Точно так же, как говорящий на одном языке английский мог бы подпевать La Bamba или Despacito, Ça Plane Pour Moi или 99 Luftballons, исполнителям wanji-wanji не имело значения, о чем песня — просто петь ее было приятно.
«Глядя на это исключительно с точки зрения анализа поп-музыки, мы видим этот приторный вокальный ритм в начале этих длинных нот», — говорит Клинт, который в настоящее время является профессором языков коренных народов в Университете Квинсленда.
«И затем, после этого фрагмента, у нас есть эта более стаккато, ритмичная вещь… это не гул, это не монотонно. Есть что-то интересное, что всегда вызывает у вас интерес с каждым повторением этого куплета».
Сила музыки пробуждать память
Когда они проигрывали архивные записи более чем 100 людям, у которых взяли интервью для сериала, от Бидьяданги на побережье Кимберли до Порт-Огасты, Клинт и Миф обнаружили, что ванжи-ванджи иногда вызывали глубокие эмоциональные реакции.
«Я видел, как радость и ностальгия отражались на их лицах, когда они это слышали», — говорит Миф.
«Я чувствую, что музыка может изменить то, что кто-то чувствует. И это не просто размышления о прошлом, это похоже на то, что прошлое возвращается через музыку».

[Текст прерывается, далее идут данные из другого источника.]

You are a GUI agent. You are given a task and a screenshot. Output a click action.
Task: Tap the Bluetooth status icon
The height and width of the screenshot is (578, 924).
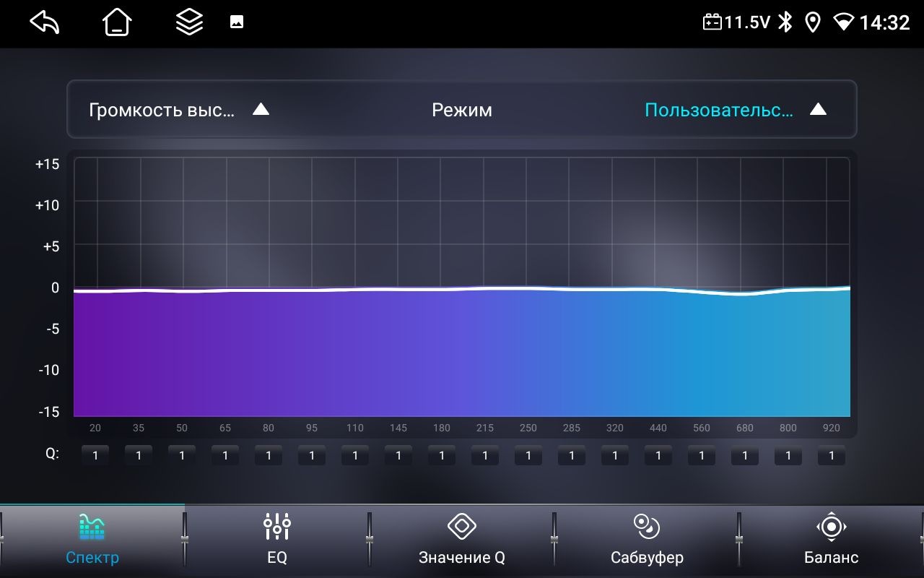[x=785, y=22]
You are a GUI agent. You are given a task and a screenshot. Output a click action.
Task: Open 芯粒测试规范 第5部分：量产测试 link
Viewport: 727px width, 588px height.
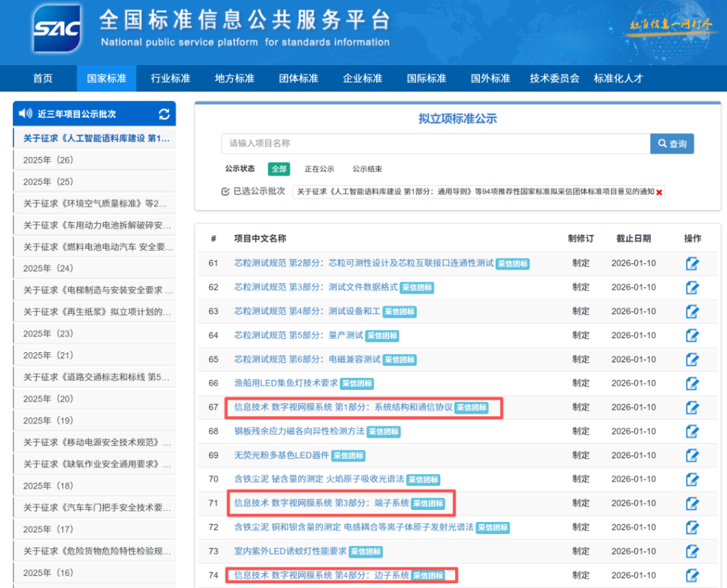tap(297, 335)
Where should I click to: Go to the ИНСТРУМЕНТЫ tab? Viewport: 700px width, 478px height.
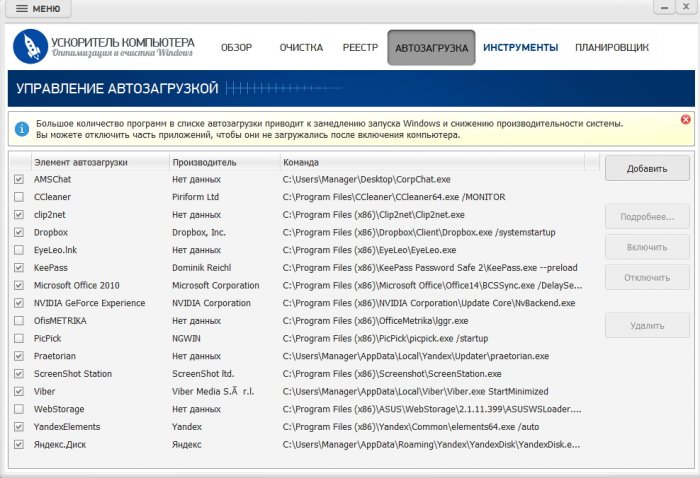click(520, 48)
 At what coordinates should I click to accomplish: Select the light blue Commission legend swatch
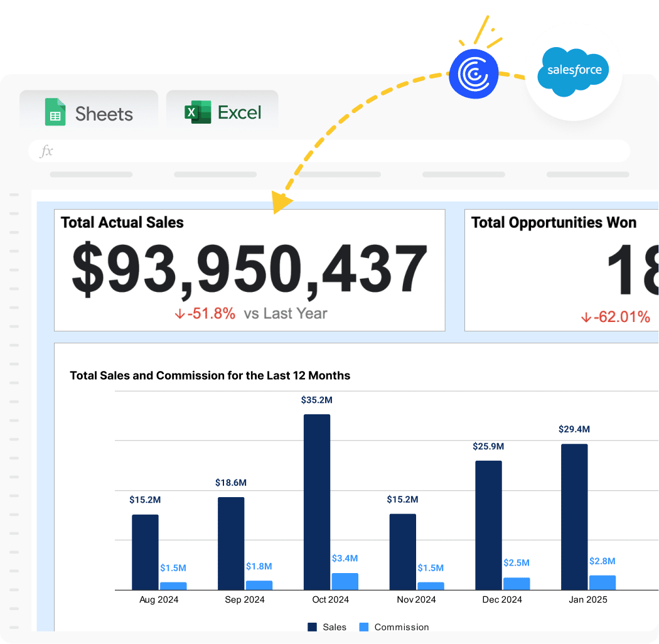(364, 627)
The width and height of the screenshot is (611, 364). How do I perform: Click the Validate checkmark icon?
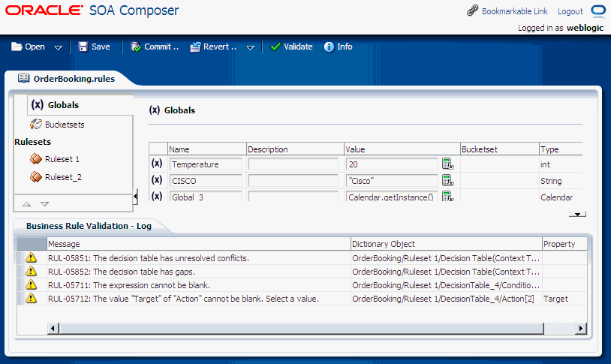coord(275,47)
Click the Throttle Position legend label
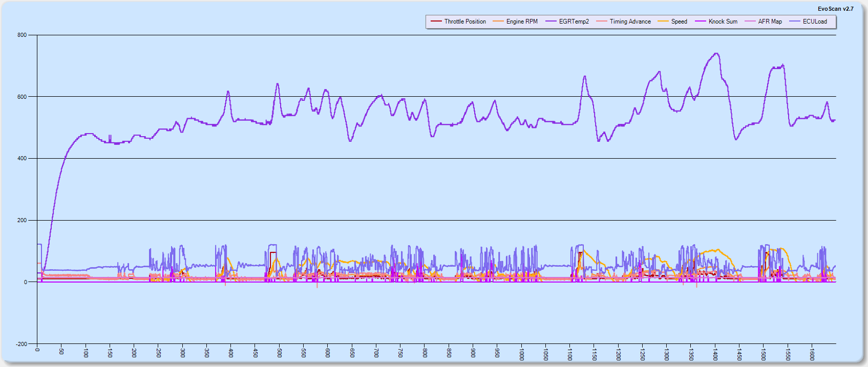 click(465, 21)
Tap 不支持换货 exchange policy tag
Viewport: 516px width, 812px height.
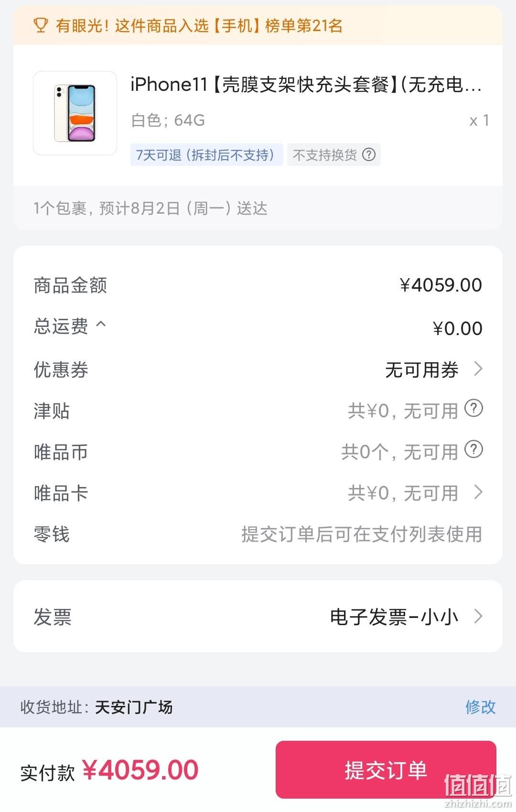333,155
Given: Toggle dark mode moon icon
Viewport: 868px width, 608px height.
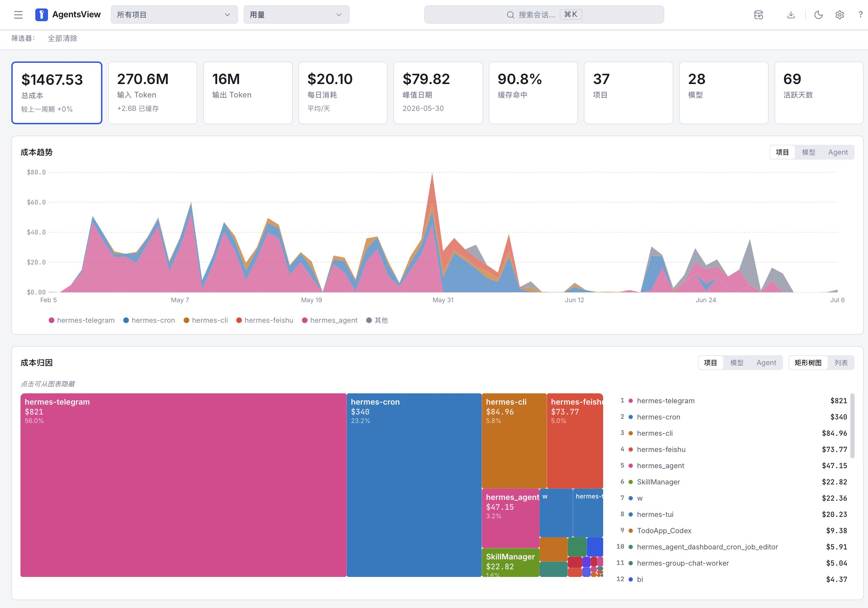Looking at the screenshot, I should [818, 15].
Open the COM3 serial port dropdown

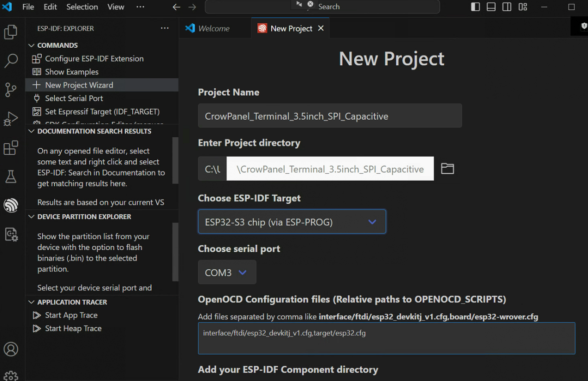pos(227,273)
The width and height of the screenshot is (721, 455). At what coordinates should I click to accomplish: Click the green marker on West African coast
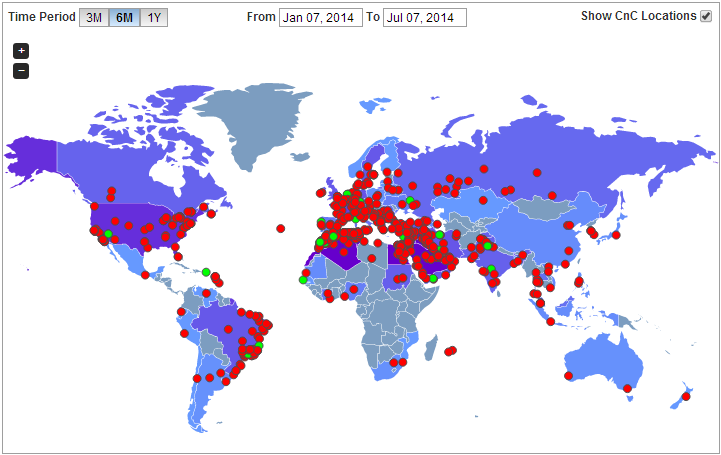303,280
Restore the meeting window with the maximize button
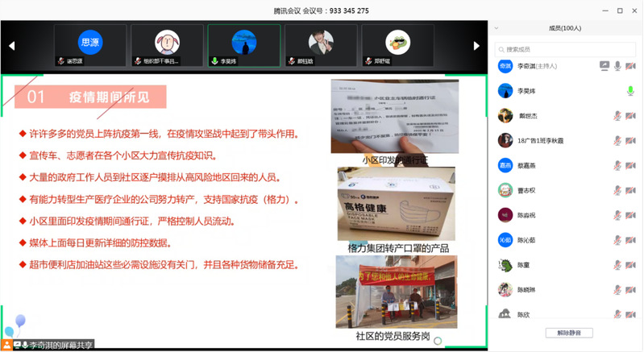The image size is (644, 352). click(619, 10)
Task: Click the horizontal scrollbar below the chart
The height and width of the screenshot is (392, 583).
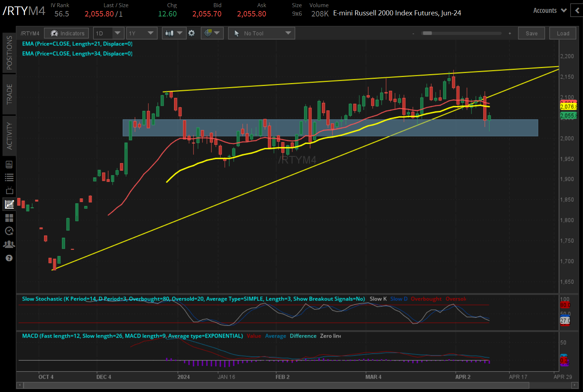Action: [x=276, y=385]
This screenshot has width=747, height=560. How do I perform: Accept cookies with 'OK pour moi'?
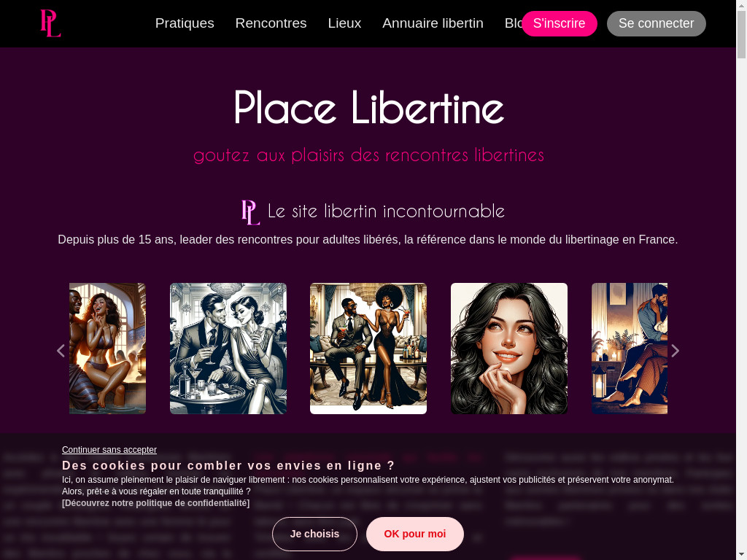click(x=415, y=534)
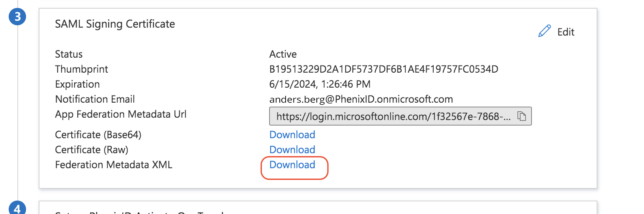The height and width of the screenshot is (214, 644).
Task: Click the pencil Edit icon
Action: coord(544,31)
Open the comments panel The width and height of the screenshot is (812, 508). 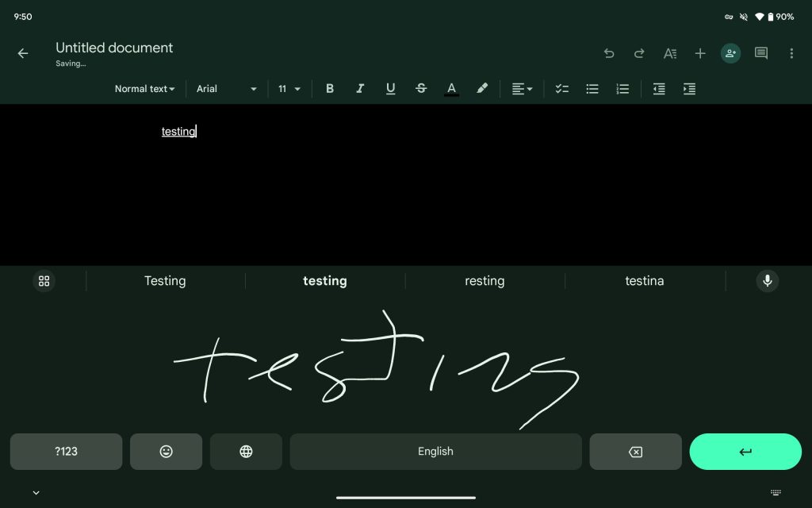click(x=761, y=53)
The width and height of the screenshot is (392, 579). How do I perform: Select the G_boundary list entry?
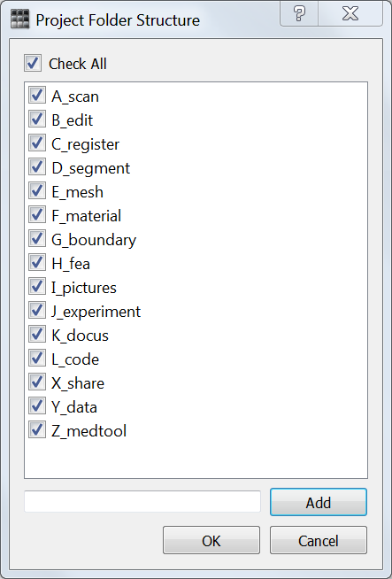tap(94, 240)
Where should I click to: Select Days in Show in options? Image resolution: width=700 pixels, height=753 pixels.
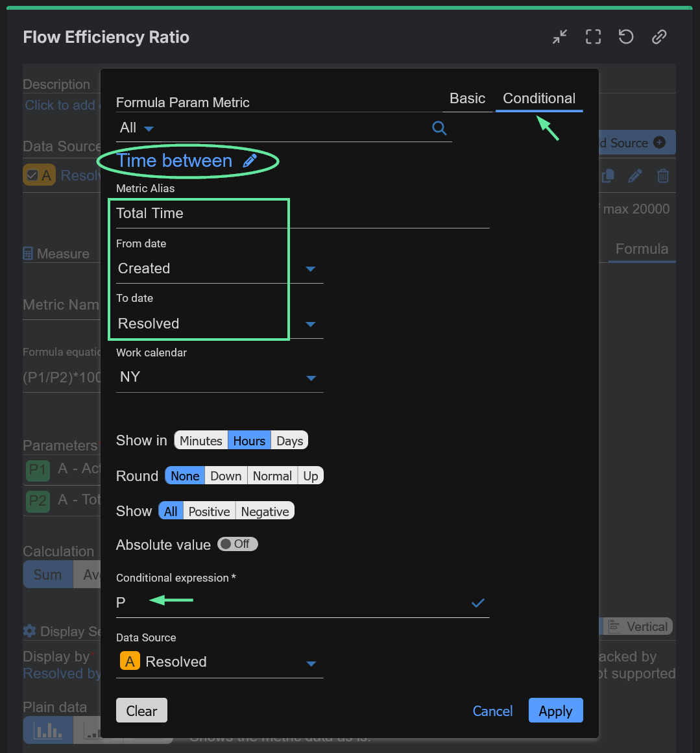pyautogui.click(x=289, y=441)
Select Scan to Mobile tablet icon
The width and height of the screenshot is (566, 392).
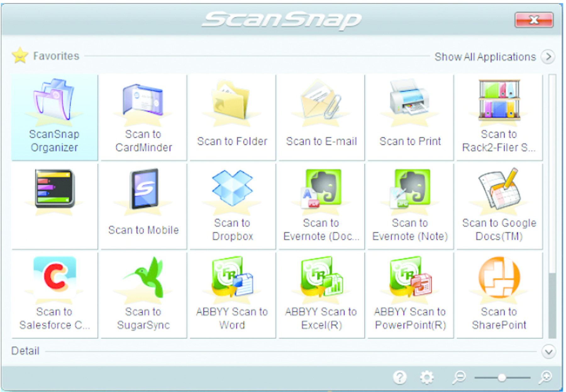(x=144, y=189)
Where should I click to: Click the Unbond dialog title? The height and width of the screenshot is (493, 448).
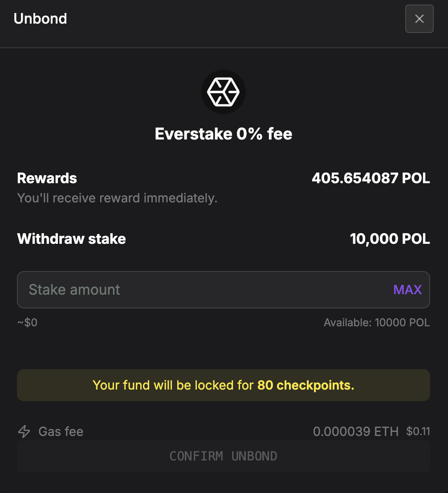coord(40,19)
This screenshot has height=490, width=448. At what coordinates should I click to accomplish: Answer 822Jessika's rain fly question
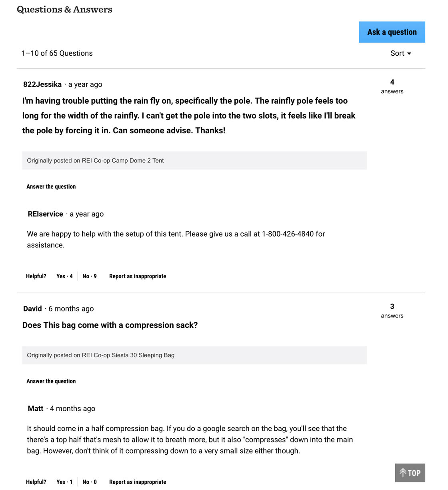51,187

Для меня определенные песни вызывают воспоминания и небуквальные ассоциации, как это делают определенные высокие ноты, например, одеколон старого любовника — и Миф отмечает, что в некоторых языках коренных народов слово для обозначения запаха и мелодии одно и то же.
Иногда также присутствовал оттенок грусти, когда старейшины, с которыми мы разговаривали, многие из которых с тех пор скончались, сидели со своими воспоминаниями.
“Это случалось довольно часто – обычно после тех радостных воспоминаний, [there was] размышление и интеллектуализация: «Почему мои внуки… почему у них не было этого опыта? Что пошло не так? Что мы можем сделать, чтобы это изменить?»
Будущее песни
Задокументировав его траекторию во времени и пространстве для «Песни без босса», Клинт и Миф возлагают большие надежды на сохранение и будущее Ванджи-Ванджи.
«Я помню, как старейшины, с которыми я работал, очень хотели, чтобы ее исполнили, и все они хотели собраться вместе, чтобы ее спеть», — говорит Миф. «У меня, наверное, слезы текут по моему лицу, когда я вижу группу молодых людей, поющих ее.
«Если бы что-то подобное произошло, это было бы потрясающе».
Клинт соглашается.
«Я думаю, что эта песня — окно в такую возможность. Мы можем построить все культурные центры, какие захотим. Но если у нас нет таких вещей… тогда, возможно, такие культурные центры будут казаться пустыми и пустыми.
«Для меня речь идет о наполнении пространств снаружи, внутри — повсюду — этой радостью и чувством связи».
Слушайте песню без босса Подкаст ABC RN об искусстве и культуре коренных народов Awaye! через приложение ABC listen в течение всего месяца Ausmusic.